Working in operations in 2014 is hard.*
More applications are running in the cloud, the infrastructures we manage are getting bigger and bigger, and responsibility for that is being divided up across multiple teams.
Then something breaks. All hell breaks loose. Your on-call engineer receives 900 SMS in 30 seconds. Her phone melts. You can’t distinguish the signal from the noise. It takes an hour to fix the problem.
Weren’t computers meant to solve these problems?
Enter Flapjack: a distributed event processing + monitoring alert routing system. Flapjack sits at the end of your monitoring pipeline and works out who it should send alerts to. Sounds pretty simple?

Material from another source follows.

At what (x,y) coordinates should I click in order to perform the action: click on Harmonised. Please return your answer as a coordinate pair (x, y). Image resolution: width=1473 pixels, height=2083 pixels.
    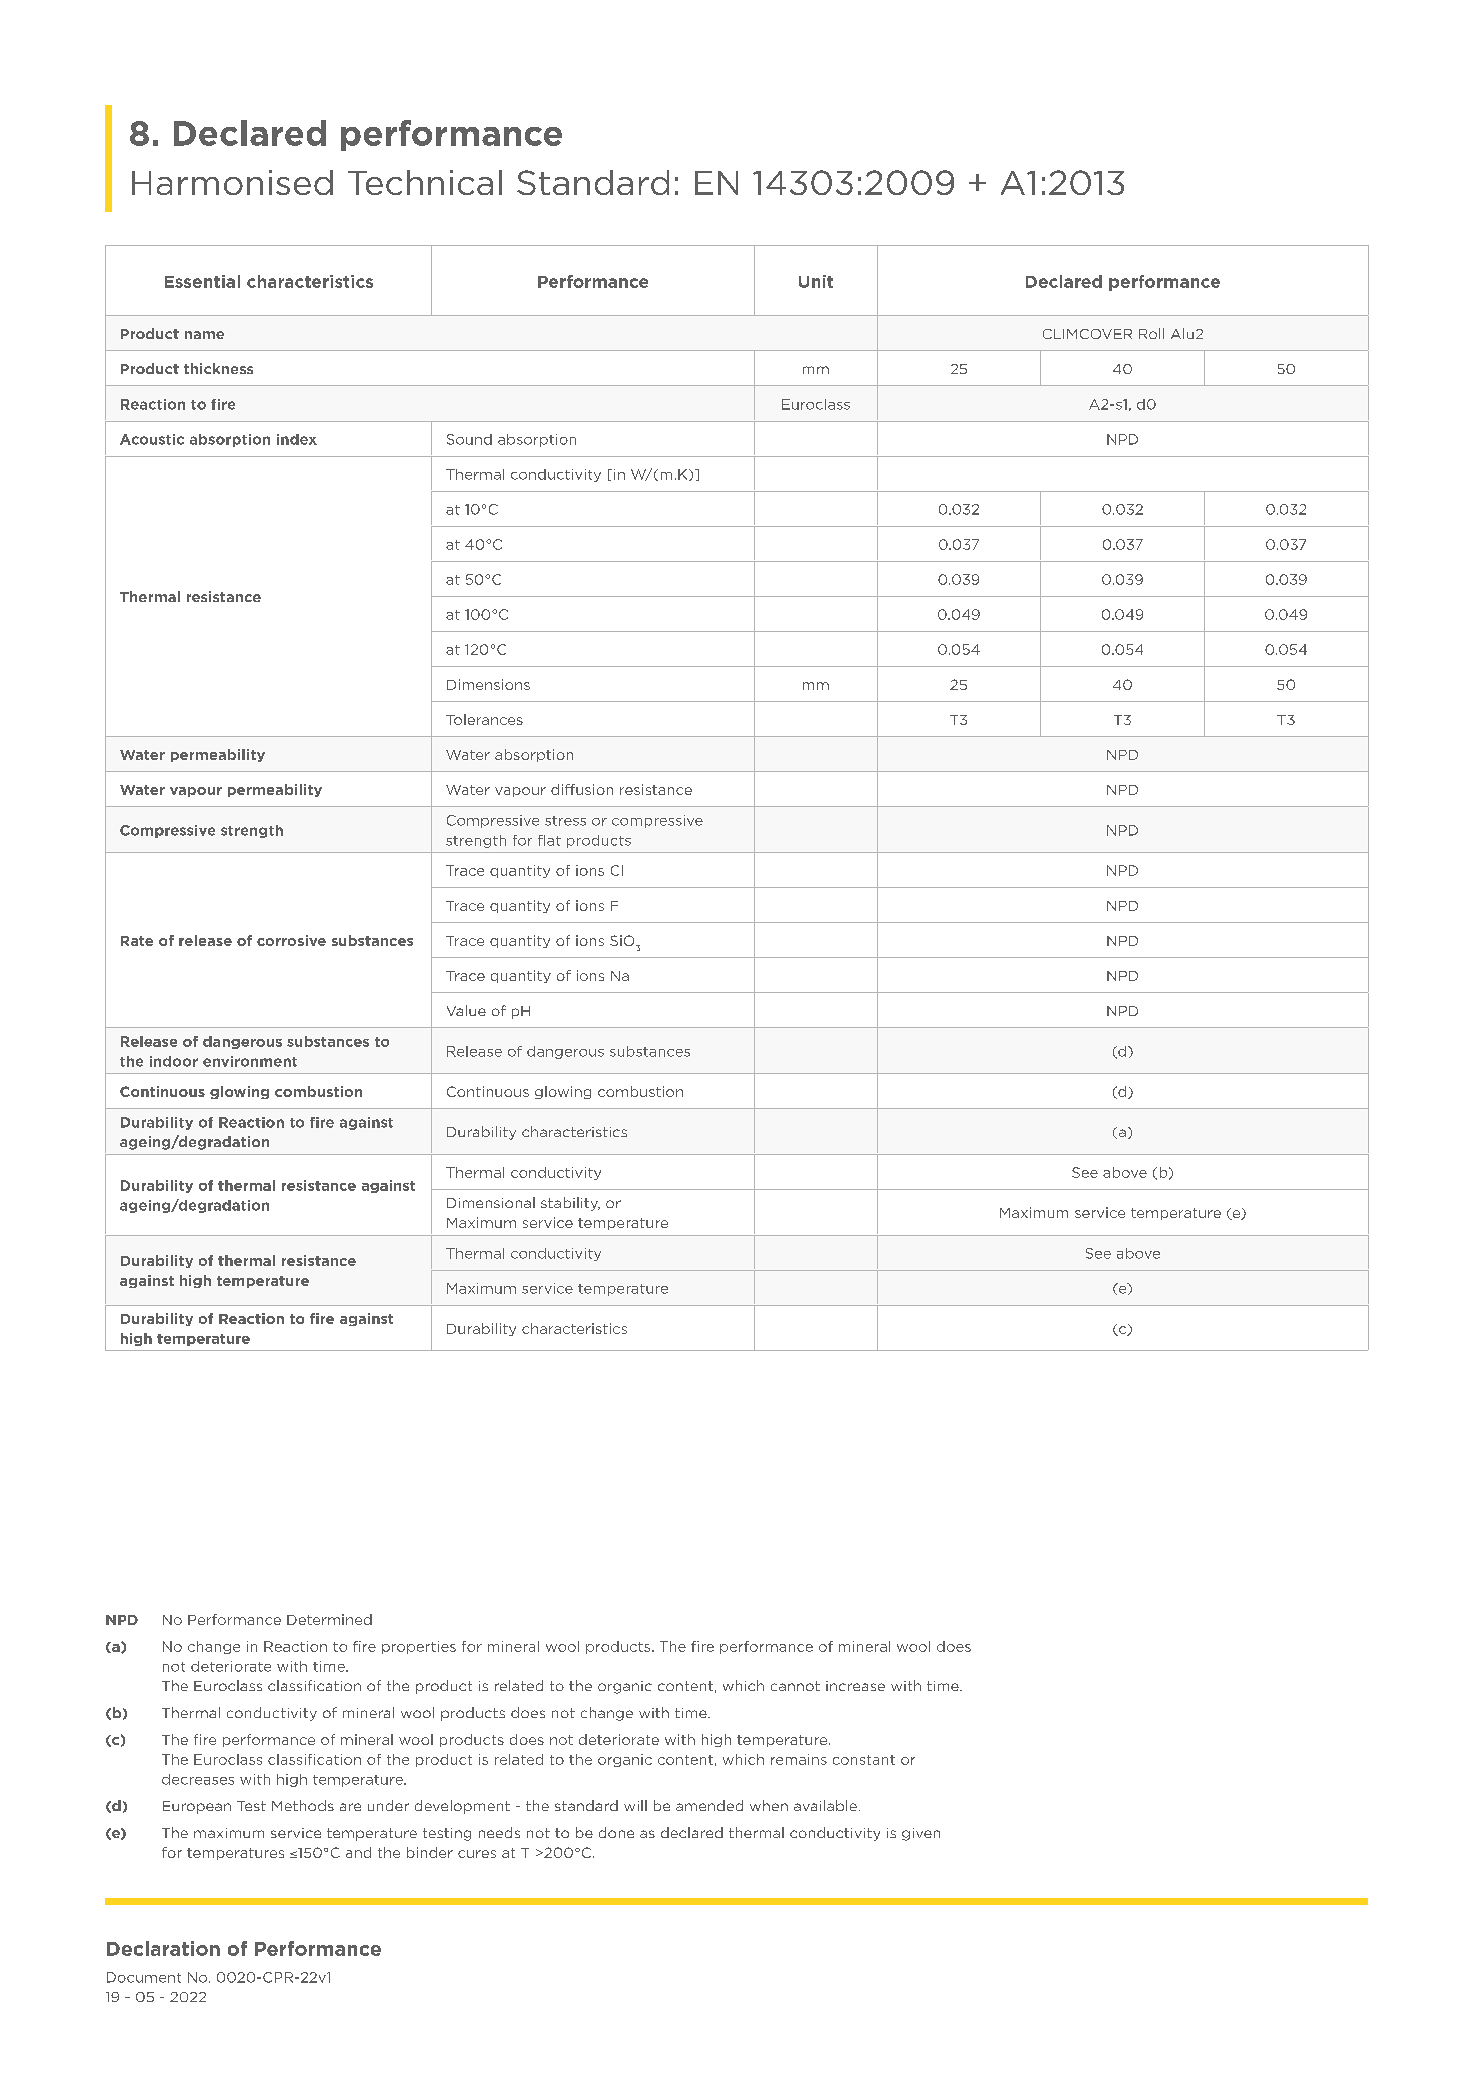
    Looking at the image, I should click on (232, 182).
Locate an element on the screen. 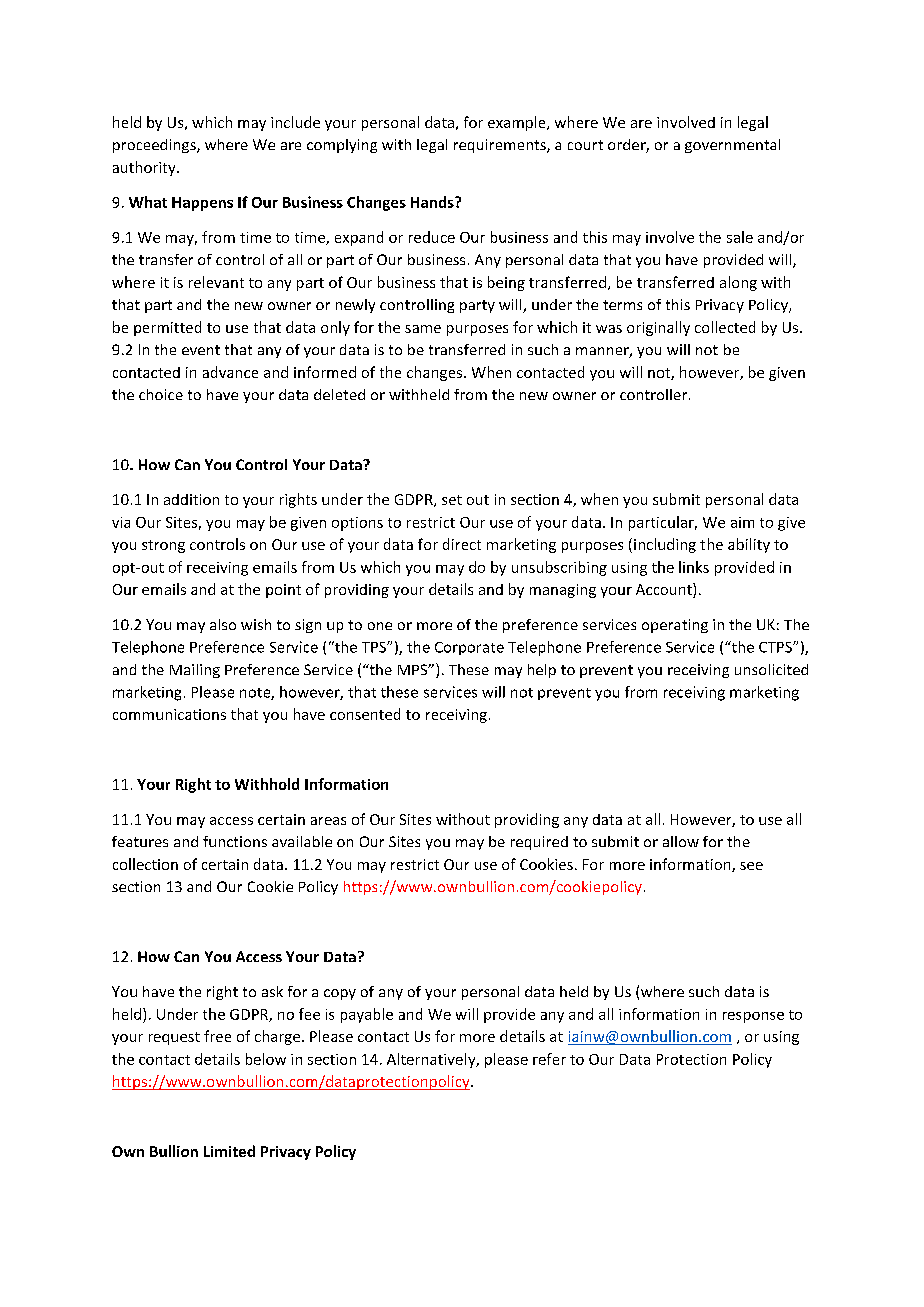  requirements is located at coordinates (501, 146).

Flapjack tries to make it so.
There are still really hard problems to solve when working out who to notify about a detected failure, and what to do when lots of things fail simultaneously.
You should be interested in Flapjack if:
- You want to track down failures faster by rolling up your alerts across multiple monitoring systems.
- You monitor large infrastructures that have multiple teams responsible for keeping them up.
- You want to dip your toe in the water and try alternative check execution engines like Sensu in parallel to Nagios.
In this talk, Jesse Reynolds and Lindsay Holmwood will take you on a whirlwind tour of Flapjack - what it is, how it solves problems, where it’s going - with a hands on lab that you can start applying in your organisation tomorrow.
*Disclaimer: this abstract was written in 2013. Things may have since gotten awesome and we’re all sitting on the beach in the Bahamas drinking piña coladas. But this is highly unlikely.